Task to carry out => Beginning with the first entry, restate the data word for word and leave out the images.

··· Extracted information

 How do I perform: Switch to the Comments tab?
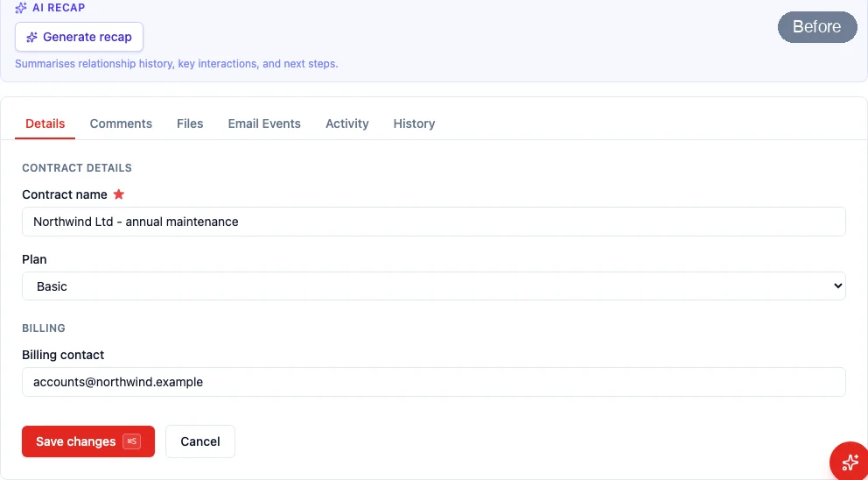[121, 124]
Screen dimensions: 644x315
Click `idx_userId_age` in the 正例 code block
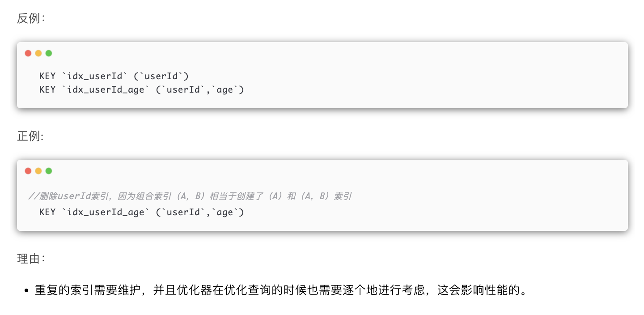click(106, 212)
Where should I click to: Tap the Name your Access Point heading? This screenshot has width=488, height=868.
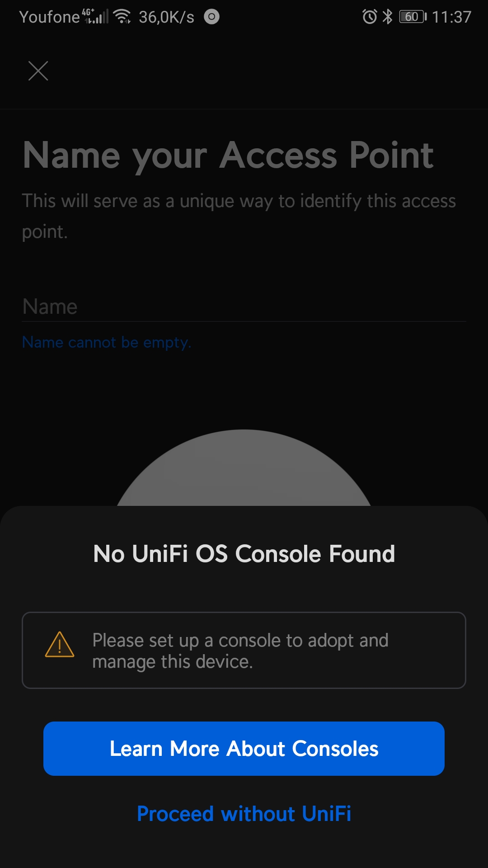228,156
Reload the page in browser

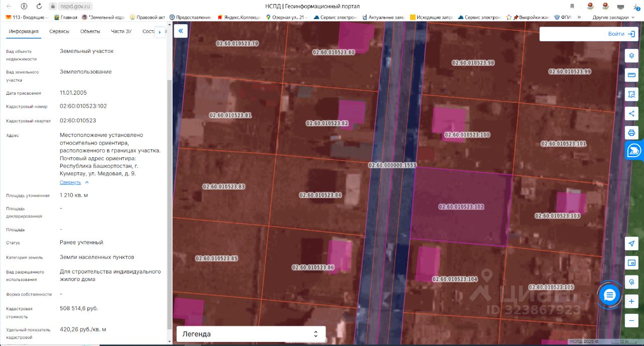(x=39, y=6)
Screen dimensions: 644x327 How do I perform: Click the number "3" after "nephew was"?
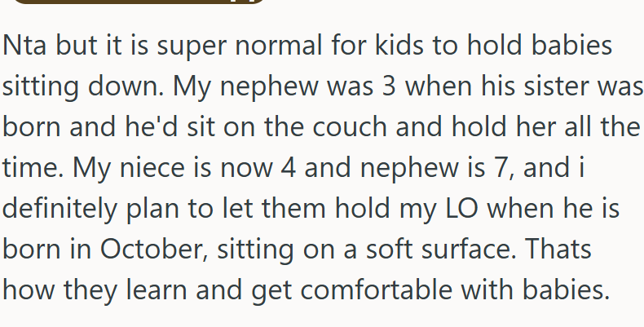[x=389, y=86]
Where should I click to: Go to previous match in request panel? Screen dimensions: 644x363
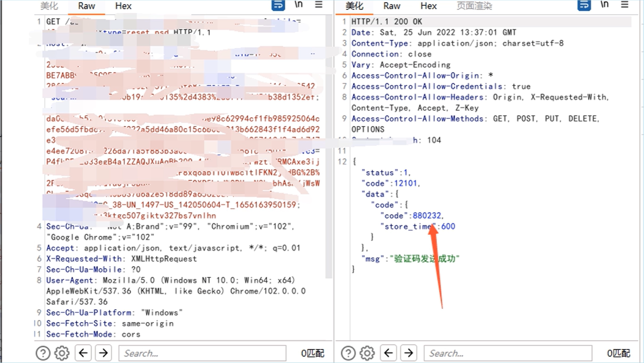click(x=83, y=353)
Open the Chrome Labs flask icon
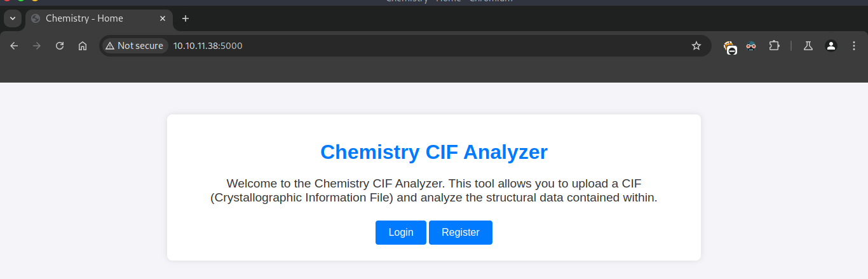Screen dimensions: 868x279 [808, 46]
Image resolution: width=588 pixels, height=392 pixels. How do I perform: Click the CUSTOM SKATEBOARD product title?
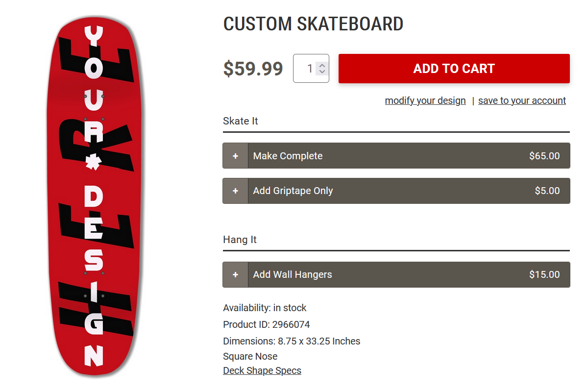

······

Response to the exercise =>
 How do I perform: Switch to the Comments tab?
[121, 124]
Screen dimensions: 644x315
Click `idx_userId_age` in the 正例 code block
click(106, 212)
Where should I click to: Tap the Name your Access Point heading? This screenshot has width=488, height=868.
228,156
Reload the page in browser

(x=39, y=6)
Screen dimensions: 644x327 How do I perform: Click the number "3" after "nephew was"?
[x=389, y=86]
Where should I click to: Go to previous match in request panel? Screen dimensions: 644x363
click(x=83, y=353)
Open the Chrome Labs flask icon
Screen dimensions: 868x279 [808, 46]
Image resolution: width=588 pixels, height=392 pixels. How do I perform: Click the CUSTOM SKATEBOARD product title?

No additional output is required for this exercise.